Autre signe de cet enlisement : l’illusion perdue d’une destitution de Poutine. On a enfin compris que le successeur pourrait être pire. « Le discours de Poutine marche à fond auprès de ses troupes », confiait récemment l’ancien grand reporter Régis Le Sommier (qui a passé 25 ans à Paris Match et un an à RT France), de retour du front russe. Et il ajoutait : « Ils font la guerre de leurs grands-parents. »

Car cette guerre n’a rien d’une « guerre de civilisation », comme le prétendent à la fois Vladimir Poutine et Joe Biden, pour une fois d’accord. D’un côté, la rhétorique du déclin de l’Occident. De l’autre, celle de la grande guerre démocratique. En réalité, cette guerre n’est pas une guerre du XXIe siècle, mais du siècle dernier. Avec 30 ans de retard, Poutine mène des combats qui n’ont pas été menés au moment de la désintégration de l’URSS tant l’État était alors en ruines. Du moins tente-t-il de sanctuariser les confins d’un vieil empire qui, bien avant la parenthèse soviétique, n’a jamais apporté que malheur et désolation au peuple russe, disait Soljenitsyne.

À moins de déclarer la guerre à la Russie, à la Chine, à l’Iran et à combien d’autres « démocratures », il est évident que la démocratie n’est pas l’enjeu des combats en Ukraine, qui visent essentiellement à restaurer la souveraineté nationale. On découvre aussi sur le tard que, malgré les espoirs nés de la chute du mur de Berlin, les États-Unis n’ont finalement jamais suivi d’autre stratégie depuis 30 ans que la marginalisation de la Russie et l’élargissement de l’OTAN. On en paie aujourd’hui le prix.
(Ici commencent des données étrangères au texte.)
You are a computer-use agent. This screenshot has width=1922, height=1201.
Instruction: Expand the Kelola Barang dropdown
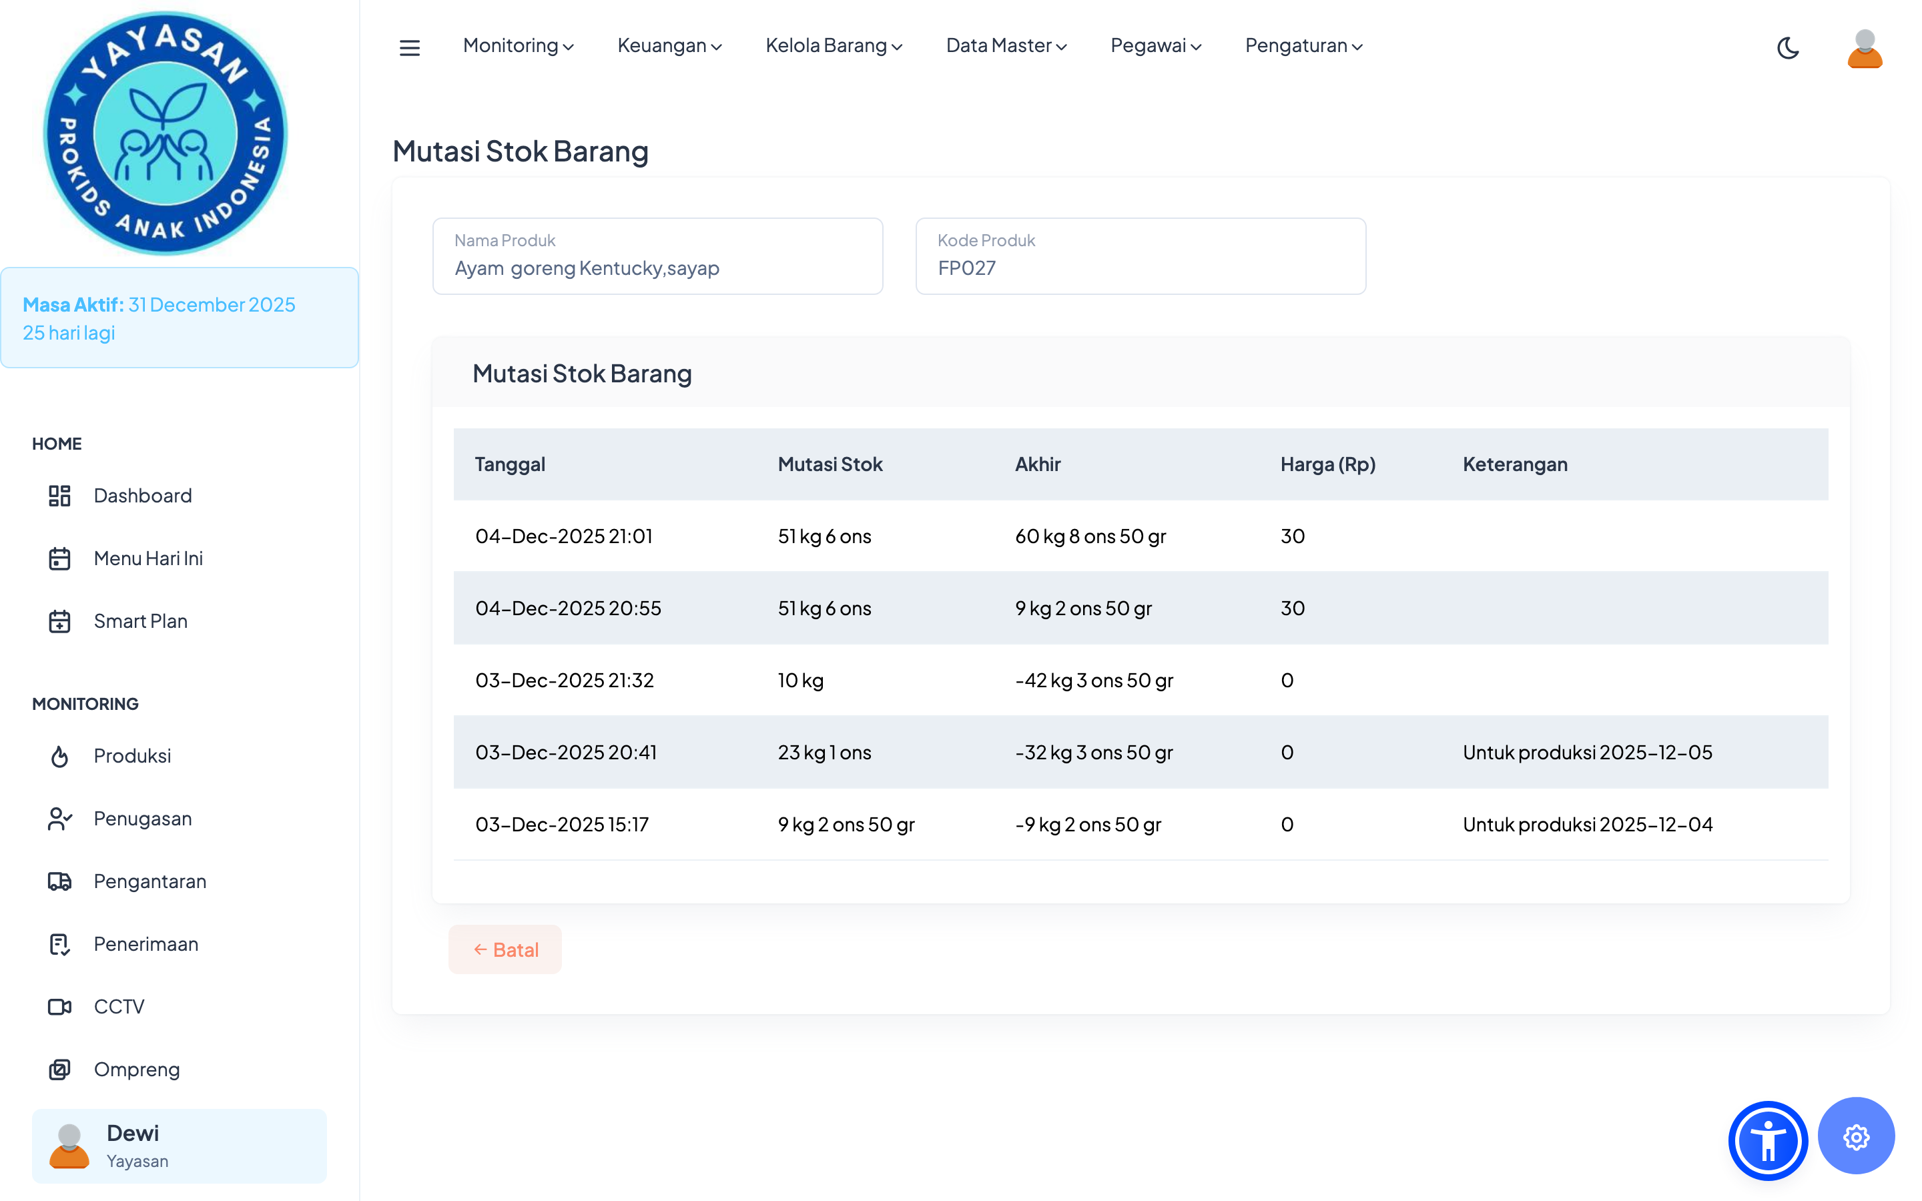pyautogui.click(x=833, y=46)
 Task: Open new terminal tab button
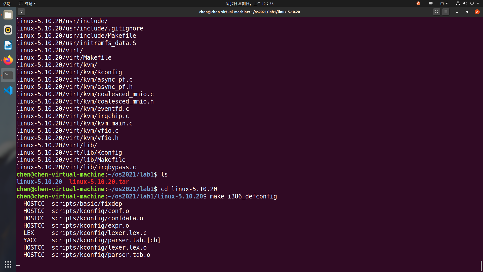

Du point de vue américain, le succès est néanmoins inespéré. En « état de mort cérébrale » il y a deux ans à peine, selon les mots d’Emmanuel Macron, l’Alliance atlantique ne s’est jamais si bien portée. Sans avoir sacrifié un seul « boy », les États-Unis ont rétabli leur ascendant incontesté sur le continent européen. Et ils vendent des armes et du gaz liquide au monde entier. Reste à savoir si, alors que les deux tiers de l’humanité n’ont pas condamné Poutine, jeter la Russie dans les bras de la Chine sera une stratégie gagnante à long terme. Mais on n’en est pas encore à ce genre de question.

L’Europe est le continent qui paie aujourd’hui le prix fort des sanctions économiques. Son unité de façade cache mal ses divisions profondes. S’il faut en croire le chancelier Olaf Scholz, « grâce » à ce conflit, l’Union européenne pourrait bientôt compter non plus 27, mais 36 membres. Cela ne fera qu’accroître une fracture démocratique déjà béante. Quant à la France, quelle voix pourra-t-elle faire entendre dans une Europe devenue l’ombre portée de l’OTAN ?

L’essentiel demeure pourtant que l’Ukraine sorte victorieuse de cette guerre. À moins que celle-ci ne s’éternise pendant des mois, voire des années. Ce n’est pas impossible.